• Problem statement:
Begin at the first line of the records below and, please, give each line again exactly until the line with "Given: Switch to the 交易 top menu tab" is included.

• Recorded information:
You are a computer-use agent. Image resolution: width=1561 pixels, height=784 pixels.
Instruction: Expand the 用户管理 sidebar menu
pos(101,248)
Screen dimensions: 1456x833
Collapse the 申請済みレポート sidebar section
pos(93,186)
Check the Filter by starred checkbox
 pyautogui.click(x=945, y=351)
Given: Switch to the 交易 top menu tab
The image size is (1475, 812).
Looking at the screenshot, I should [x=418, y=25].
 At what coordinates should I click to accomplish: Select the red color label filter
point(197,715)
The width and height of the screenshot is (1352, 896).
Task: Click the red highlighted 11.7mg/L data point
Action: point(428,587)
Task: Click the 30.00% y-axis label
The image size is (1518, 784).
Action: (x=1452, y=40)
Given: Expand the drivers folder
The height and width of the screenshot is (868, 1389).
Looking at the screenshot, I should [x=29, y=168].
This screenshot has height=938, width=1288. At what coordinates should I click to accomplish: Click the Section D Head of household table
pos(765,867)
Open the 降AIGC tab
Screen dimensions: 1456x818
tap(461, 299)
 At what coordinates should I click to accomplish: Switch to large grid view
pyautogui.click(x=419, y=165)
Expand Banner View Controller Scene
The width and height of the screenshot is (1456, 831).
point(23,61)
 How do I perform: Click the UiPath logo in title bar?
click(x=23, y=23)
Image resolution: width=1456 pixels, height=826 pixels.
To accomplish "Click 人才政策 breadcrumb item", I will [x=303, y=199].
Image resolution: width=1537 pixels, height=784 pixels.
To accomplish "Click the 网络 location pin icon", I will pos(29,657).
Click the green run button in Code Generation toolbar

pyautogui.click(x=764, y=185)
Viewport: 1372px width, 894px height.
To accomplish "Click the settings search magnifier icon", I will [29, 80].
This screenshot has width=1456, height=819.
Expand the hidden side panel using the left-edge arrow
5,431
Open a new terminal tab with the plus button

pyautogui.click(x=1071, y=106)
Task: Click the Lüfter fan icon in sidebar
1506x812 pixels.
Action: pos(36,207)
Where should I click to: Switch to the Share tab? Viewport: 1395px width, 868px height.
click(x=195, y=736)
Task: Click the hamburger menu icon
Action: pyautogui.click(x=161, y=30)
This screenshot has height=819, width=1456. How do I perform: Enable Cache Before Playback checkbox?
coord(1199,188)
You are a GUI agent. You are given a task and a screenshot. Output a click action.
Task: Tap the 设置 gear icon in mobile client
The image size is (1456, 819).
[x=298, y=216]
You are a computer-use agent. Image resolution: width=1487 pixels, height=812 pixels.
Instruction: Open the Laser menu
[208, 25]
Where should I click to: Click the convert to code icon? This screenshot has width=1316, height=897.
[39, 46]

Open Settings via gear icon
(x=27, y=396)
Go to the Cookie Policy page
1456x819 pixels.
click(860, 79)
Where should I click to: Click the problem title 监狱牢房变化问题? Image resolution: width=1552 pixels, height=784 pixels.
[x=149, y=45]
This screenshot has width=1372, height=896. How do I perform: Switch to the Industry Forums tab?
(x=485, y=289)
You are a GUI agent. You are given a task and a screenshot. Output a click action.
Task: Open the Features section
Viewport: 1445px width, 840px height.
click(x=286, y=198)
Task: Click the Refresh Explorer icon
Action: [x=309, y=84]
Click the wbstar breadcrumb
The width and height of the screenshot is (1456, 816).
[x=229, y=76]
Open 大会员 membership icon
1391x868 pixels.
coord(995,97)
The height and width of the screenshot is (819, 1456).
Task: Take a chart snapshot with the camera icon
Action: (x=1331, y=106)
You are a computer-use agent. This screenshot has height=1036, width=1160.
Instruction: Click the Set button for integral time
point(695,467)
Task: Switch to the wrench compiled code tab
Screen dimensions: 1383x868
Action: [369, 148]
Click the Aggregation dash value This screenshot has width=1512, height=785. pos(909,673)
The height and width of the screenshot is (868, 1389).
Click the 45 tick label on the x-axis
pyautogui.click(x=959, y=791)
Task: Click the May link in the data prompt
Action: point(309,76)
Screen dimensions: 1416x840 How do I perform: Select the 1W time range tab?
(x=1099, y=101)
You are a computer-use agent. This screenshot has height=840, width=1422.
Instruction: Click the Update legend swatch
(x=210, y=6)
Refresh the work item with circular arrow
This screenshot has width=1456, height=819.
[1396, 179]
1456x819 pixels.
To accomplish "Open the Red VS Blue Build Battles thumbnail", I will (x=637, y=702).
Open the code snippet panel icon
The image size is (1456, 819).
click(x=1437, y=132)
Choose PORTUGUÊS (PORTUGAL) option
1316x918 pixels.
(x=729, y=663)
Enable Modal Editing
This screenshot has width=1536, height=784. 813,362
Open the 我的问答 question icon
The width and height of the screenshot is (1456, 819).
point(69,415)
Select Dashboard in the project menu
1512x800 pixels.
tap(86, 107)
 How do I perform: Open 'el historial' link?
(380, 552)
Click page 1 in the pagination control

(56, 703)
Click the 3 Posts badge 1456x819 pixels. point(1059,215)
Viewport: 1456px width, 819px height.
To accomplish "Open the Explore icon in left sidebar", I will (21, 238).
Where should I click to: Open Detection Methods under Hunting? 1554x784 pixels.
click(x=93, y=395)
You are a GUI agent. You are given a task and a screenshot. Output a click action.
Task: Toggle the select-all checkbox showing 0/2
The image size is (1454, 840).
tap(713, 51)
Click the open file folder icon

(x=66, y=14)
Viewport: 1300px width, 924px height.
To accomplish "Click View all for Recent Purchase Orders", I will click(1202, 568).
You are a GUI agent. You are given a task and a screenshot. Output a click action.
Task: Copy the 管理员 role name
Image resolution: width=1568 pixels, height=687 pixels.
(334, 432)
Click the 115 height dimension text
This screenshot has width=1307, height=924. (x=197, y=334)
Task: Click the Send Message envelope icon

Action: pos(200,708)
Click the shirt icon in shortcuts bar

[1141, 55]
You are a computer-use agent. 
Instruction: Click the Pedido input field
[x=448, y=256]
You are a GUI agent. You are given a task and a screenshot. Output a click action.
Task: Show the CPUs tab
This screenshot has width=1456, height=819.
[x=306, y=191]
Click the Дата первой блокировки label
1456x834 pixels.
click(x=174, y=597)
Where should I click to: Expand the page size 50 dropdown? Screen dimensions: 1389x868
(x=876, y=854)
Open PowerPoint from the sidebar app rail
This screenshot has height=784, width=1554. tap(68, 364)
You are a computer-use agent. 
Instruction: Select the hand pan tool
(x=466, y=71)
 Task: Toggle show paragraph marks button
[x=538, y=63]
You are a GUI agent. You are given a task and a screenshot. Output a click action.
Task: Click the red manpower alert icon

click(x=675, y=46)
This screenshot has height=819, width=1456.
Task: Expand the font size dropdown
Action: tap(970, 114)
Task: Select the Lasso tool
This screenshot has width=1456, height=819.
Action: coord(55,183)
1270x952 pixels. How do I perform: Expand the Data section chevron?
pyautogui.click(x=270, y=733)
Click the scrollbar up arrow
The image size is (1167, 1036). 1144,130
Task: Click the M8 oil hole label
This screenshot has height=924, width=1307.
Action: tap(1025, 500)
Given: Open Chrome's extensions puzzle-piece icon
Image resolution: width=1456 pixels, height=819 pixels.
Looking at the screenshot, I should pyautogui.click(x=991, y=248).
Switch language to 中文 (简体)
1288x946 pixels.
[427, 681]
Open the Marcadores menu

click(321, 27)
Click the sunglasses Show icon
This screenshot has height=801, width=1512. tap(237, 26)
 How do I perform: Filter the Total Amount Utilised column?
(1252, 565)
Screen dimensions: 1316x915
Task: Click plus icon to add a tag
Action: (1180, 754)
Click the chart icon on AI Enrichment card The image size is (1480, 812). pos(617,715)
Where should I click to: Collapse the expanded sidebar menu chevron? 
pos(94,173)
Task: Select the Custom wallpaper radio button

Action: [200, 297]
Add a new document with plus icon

• Response to the exercise:
You are a computer-use agent. Image resolution: width=1561 pixels, height=784 pixels.
Instruction: Expand the 用户管理 sidebar menu
pos(101,248)
Screen dimensions: 1456x833
Collapse the 申請済みレポート sidebar section
pos(93,186)
Check the Filter by starred checkbox
 pyautogui.click(x=945, y=351)
Given: Switch to the 交易 top menu tab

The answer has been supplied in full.